Copy the entries word for word, starting from the first line and ending with the line that contains "Screen dimensions: 468x411 (x=433, y=310)", including that line. Leave the pictures out of your copy.

=== Excerpted records ===

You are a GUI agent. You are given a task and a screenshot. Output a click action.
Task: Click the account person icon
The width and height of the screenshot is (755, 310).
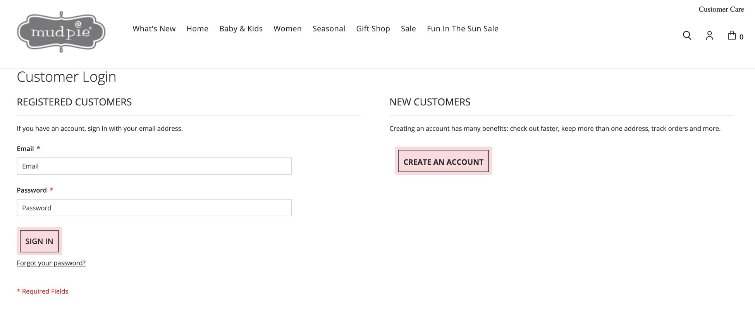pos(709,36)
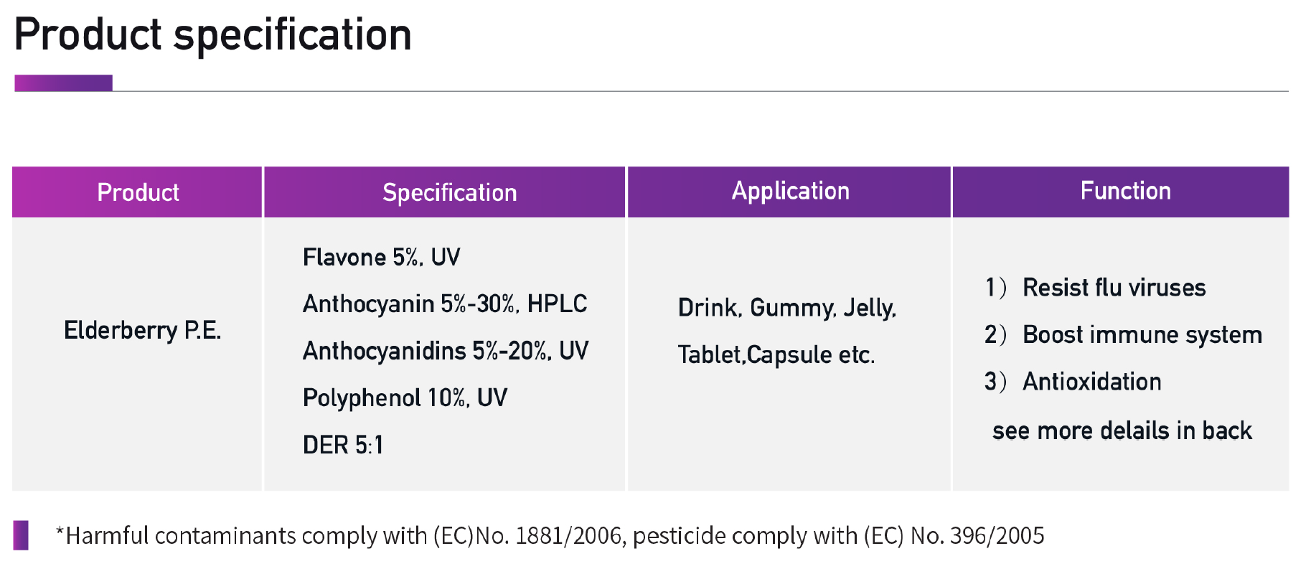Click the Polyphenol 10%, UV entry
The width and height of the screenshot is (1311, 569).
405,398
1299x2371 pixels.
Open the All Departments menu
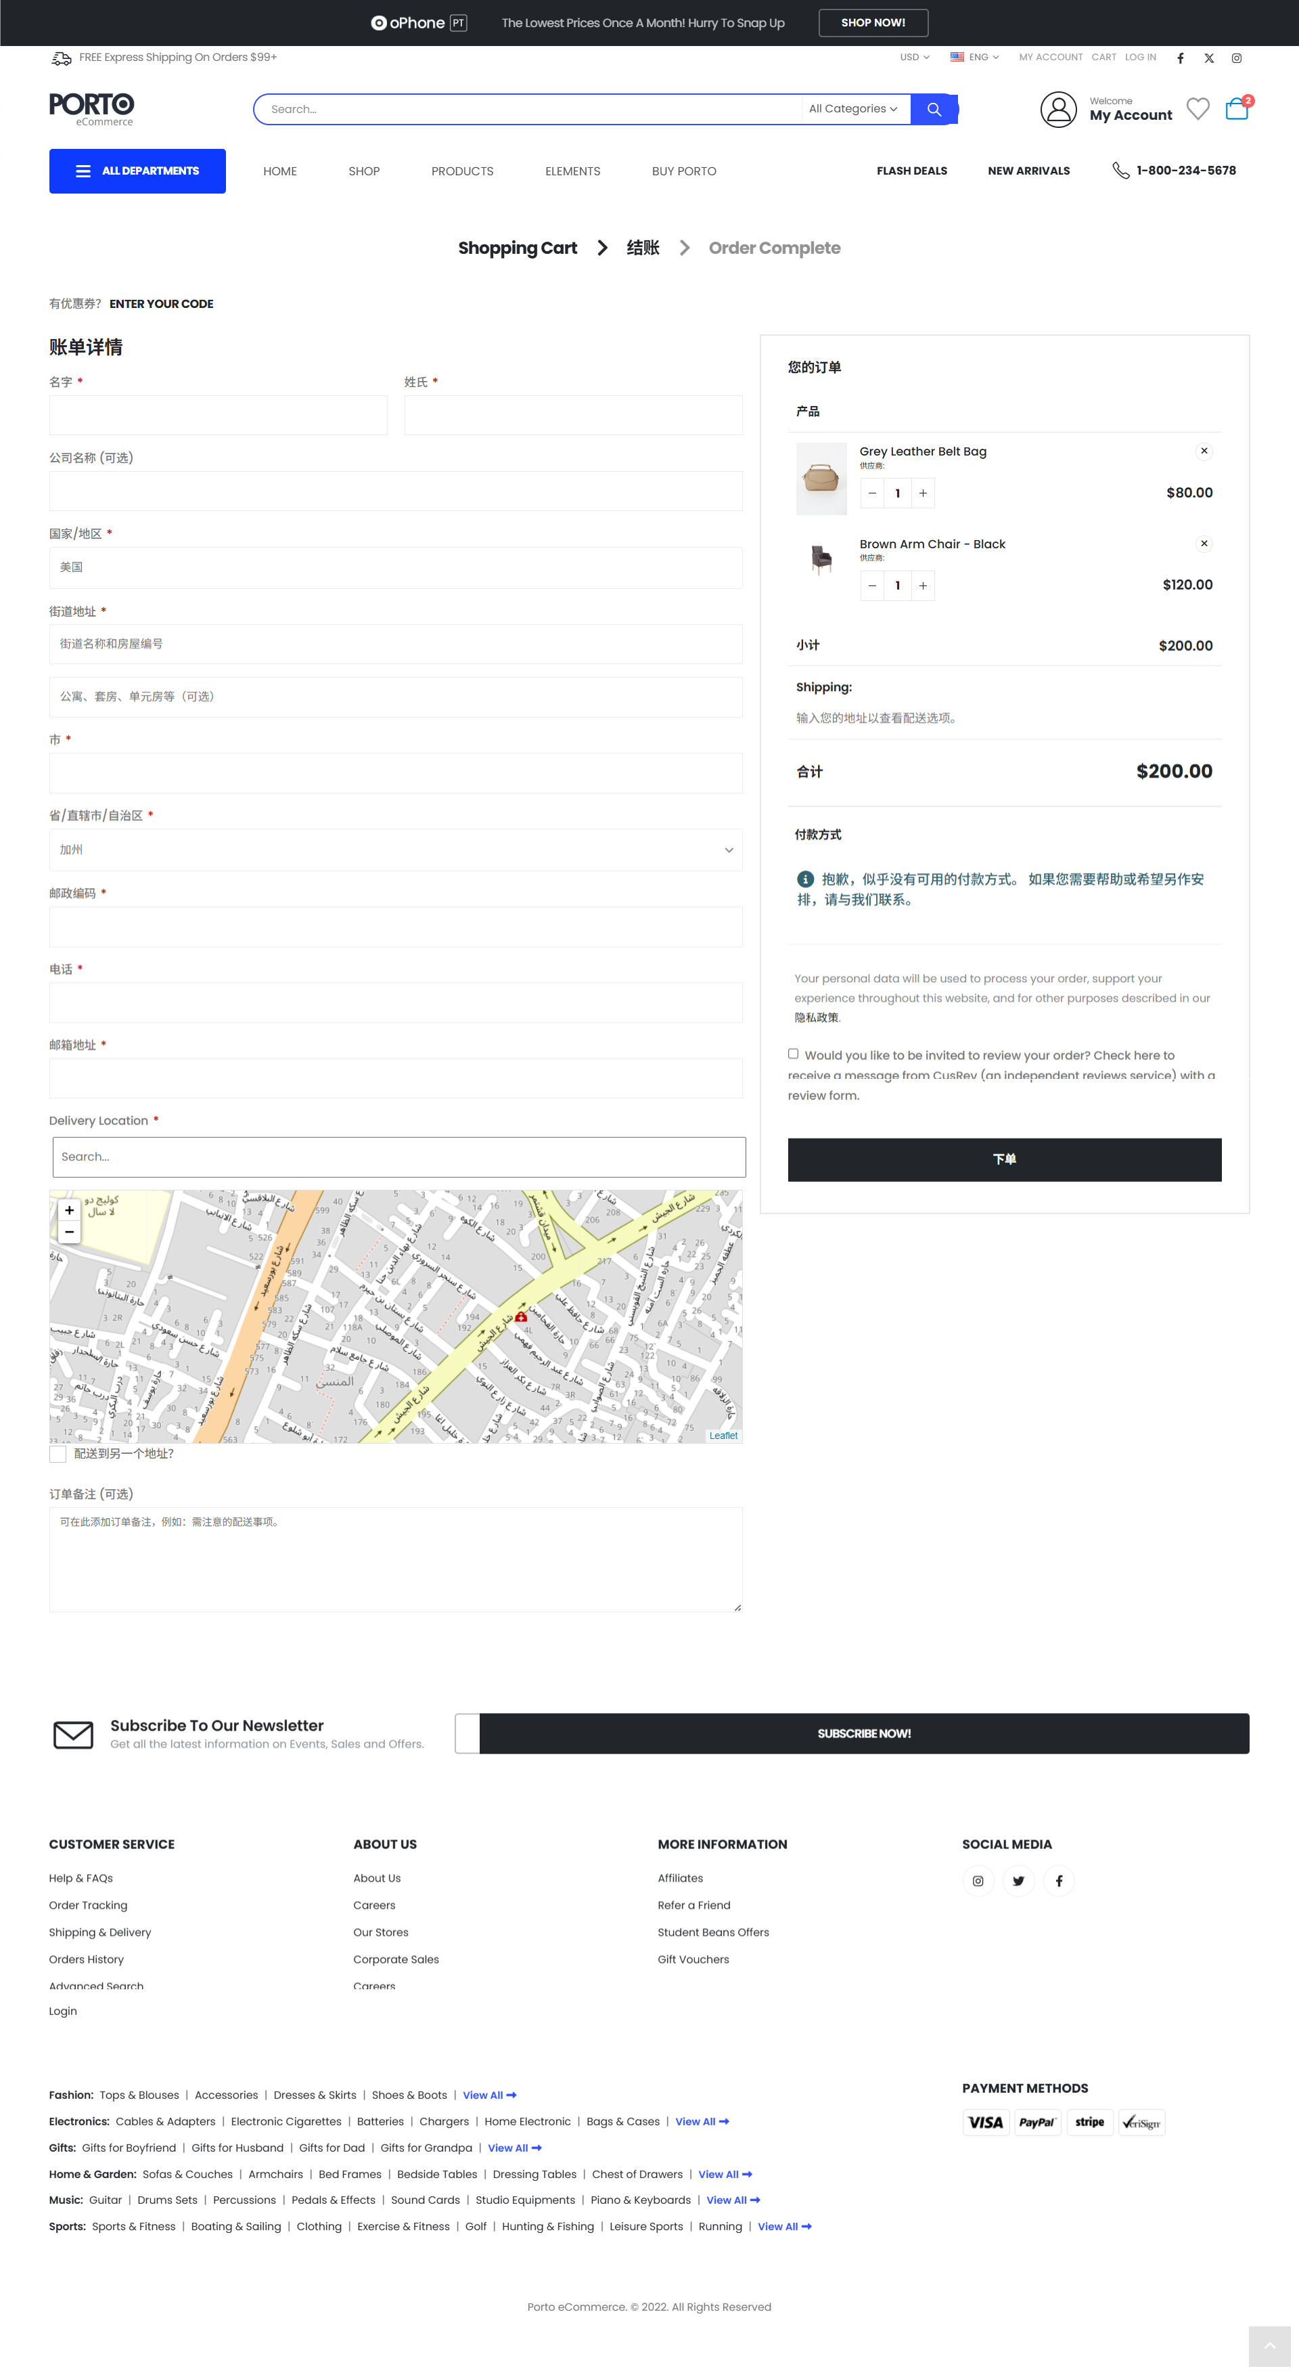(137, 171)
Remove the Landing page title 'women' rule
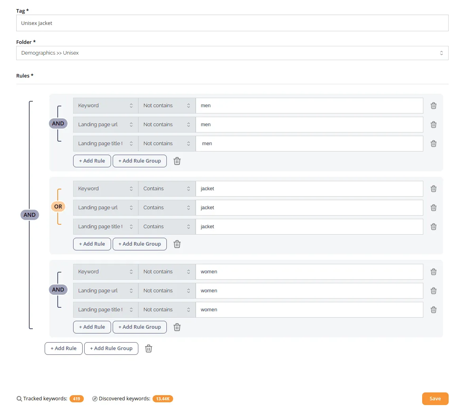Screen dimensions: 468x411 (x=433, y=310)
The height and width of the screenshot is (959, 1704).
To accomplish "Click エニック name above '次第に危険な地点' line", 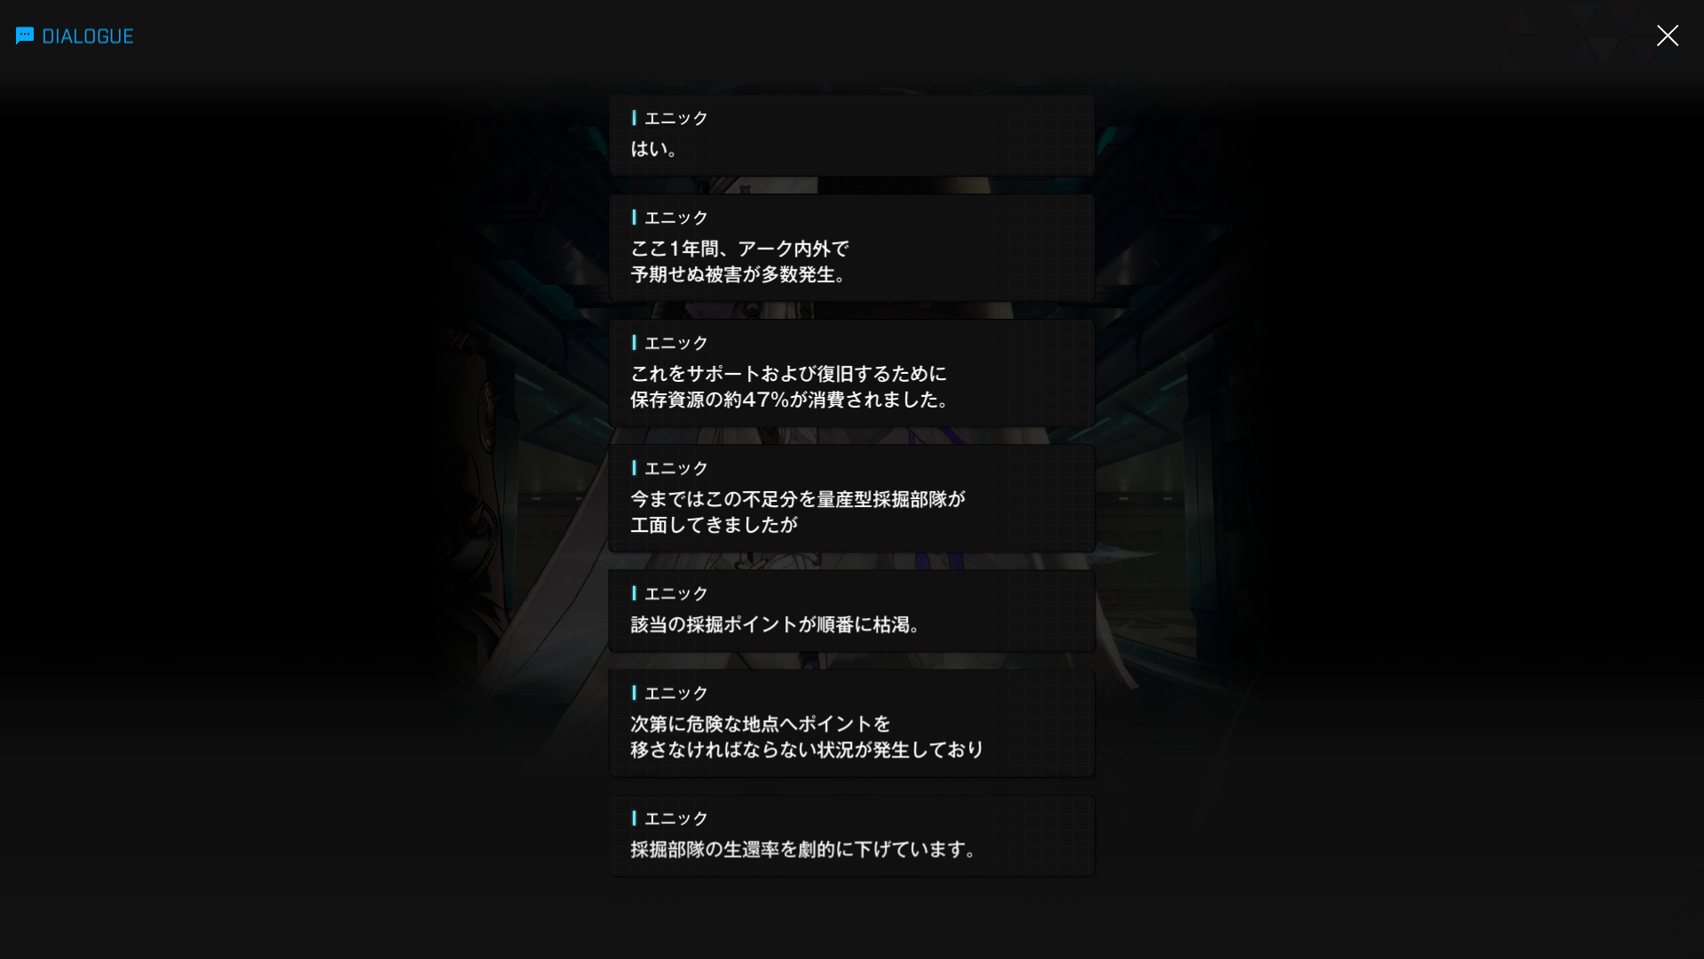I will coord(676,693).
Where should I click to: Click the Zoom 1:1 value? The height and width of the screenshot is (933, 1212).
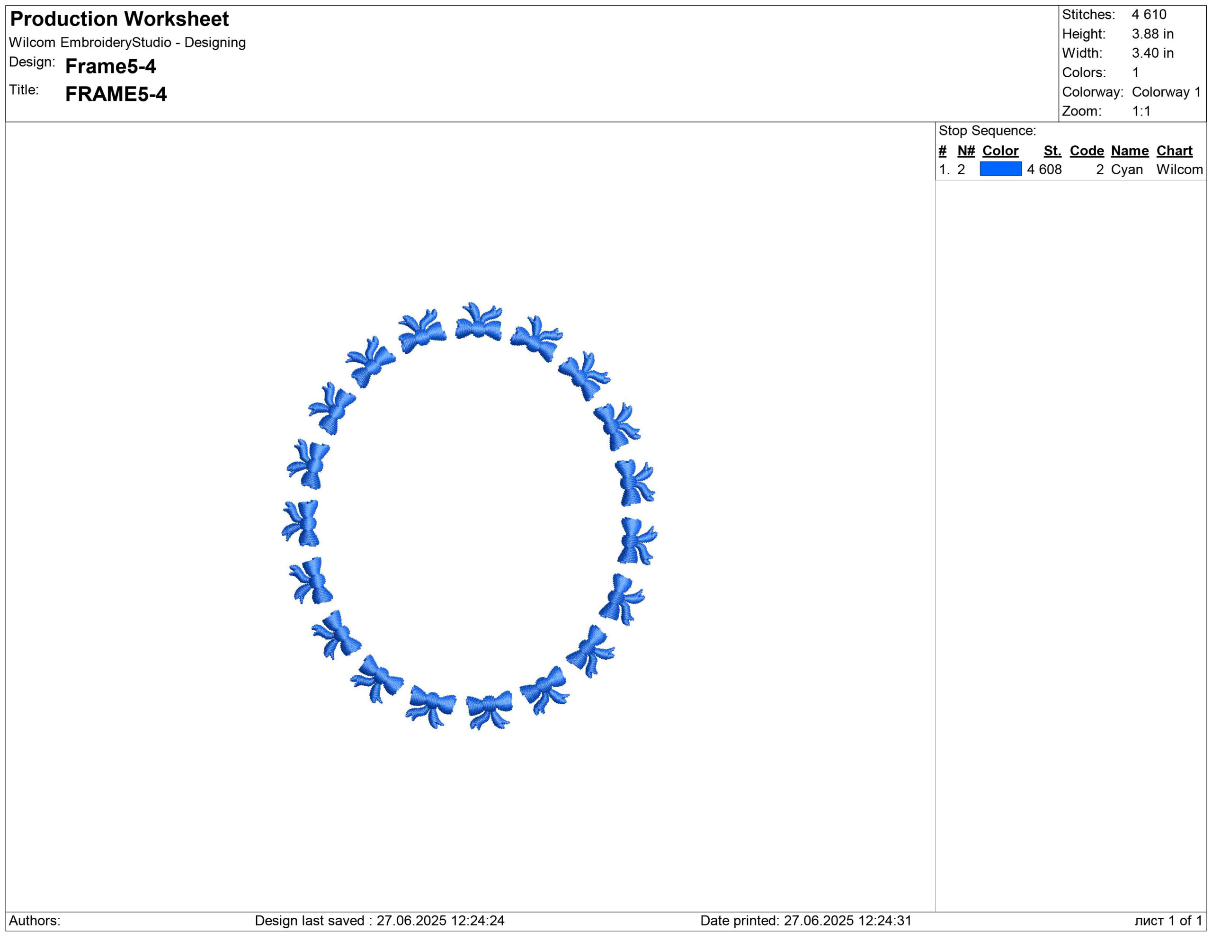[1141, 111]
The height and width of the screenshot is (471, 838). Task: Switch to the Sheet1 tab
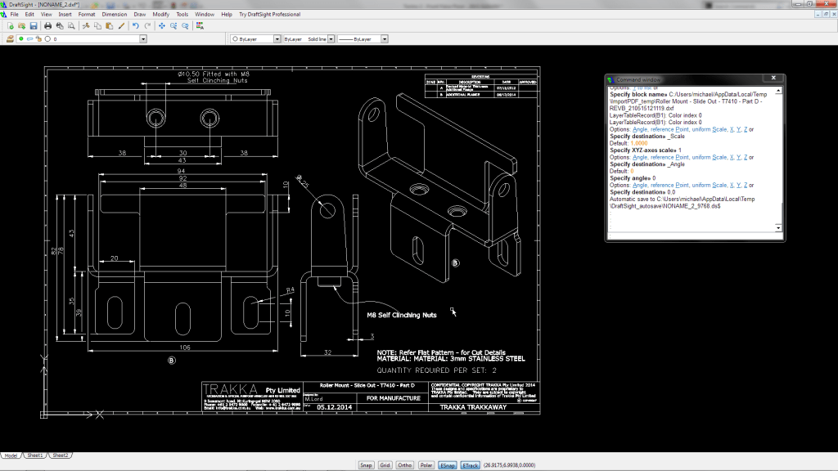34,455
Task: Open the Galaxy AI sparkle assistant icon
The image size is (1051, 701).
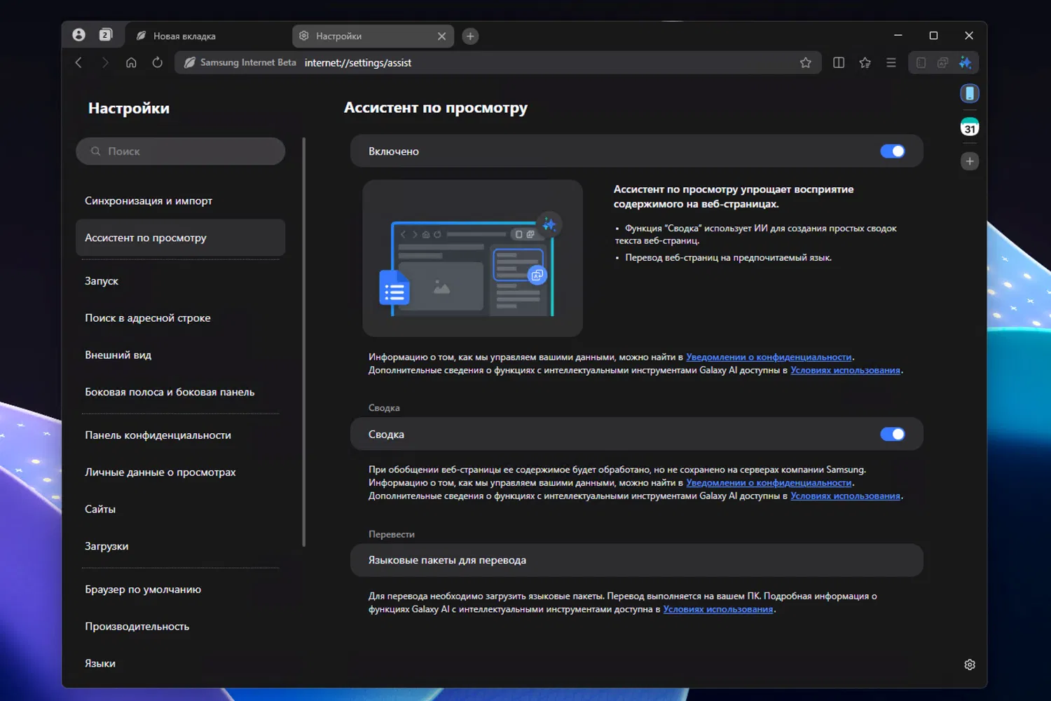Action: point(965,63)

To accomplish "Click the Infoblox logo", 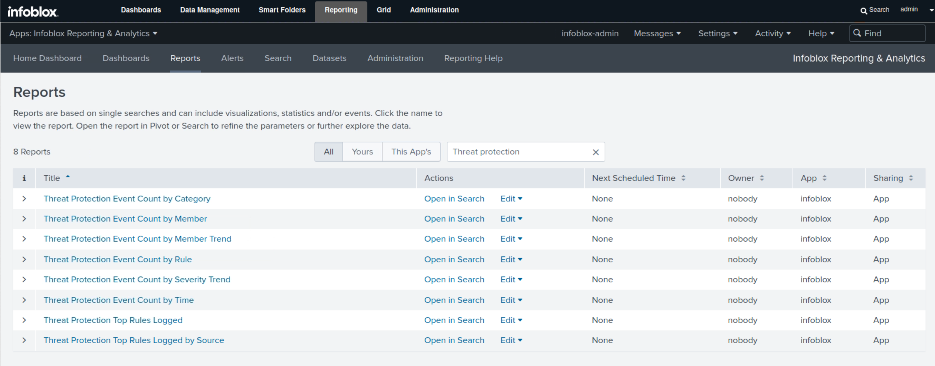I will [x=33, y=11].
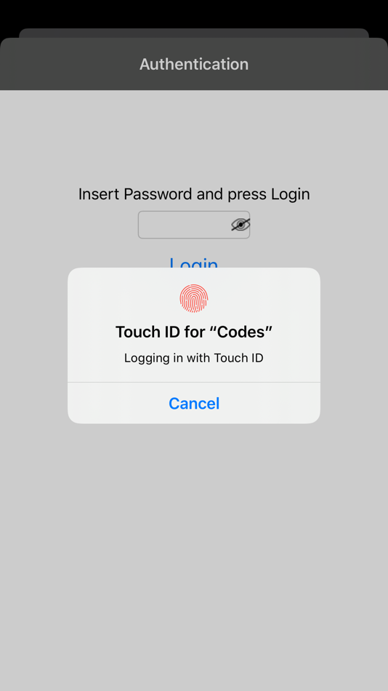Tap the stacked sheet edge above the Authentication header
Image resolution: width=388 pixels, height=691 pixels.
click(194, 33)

===

**Correct answer:**
You are a GUI agent. You are given a task and a screenshot. Output a click action.
Task: Click the account person icon
The width and height of the screenshot is (755, 310).
pos(709,36)
Click the Polyphenol 10%, UV entry
The width and height of the screenshot is (1311, 569).
405,398
1299x2371 pixels.
Open the All Departments menu
(137, 171)
Remove the Landing page title 'women' rule
Screen dimensions: 468x411 (x=433, y=310)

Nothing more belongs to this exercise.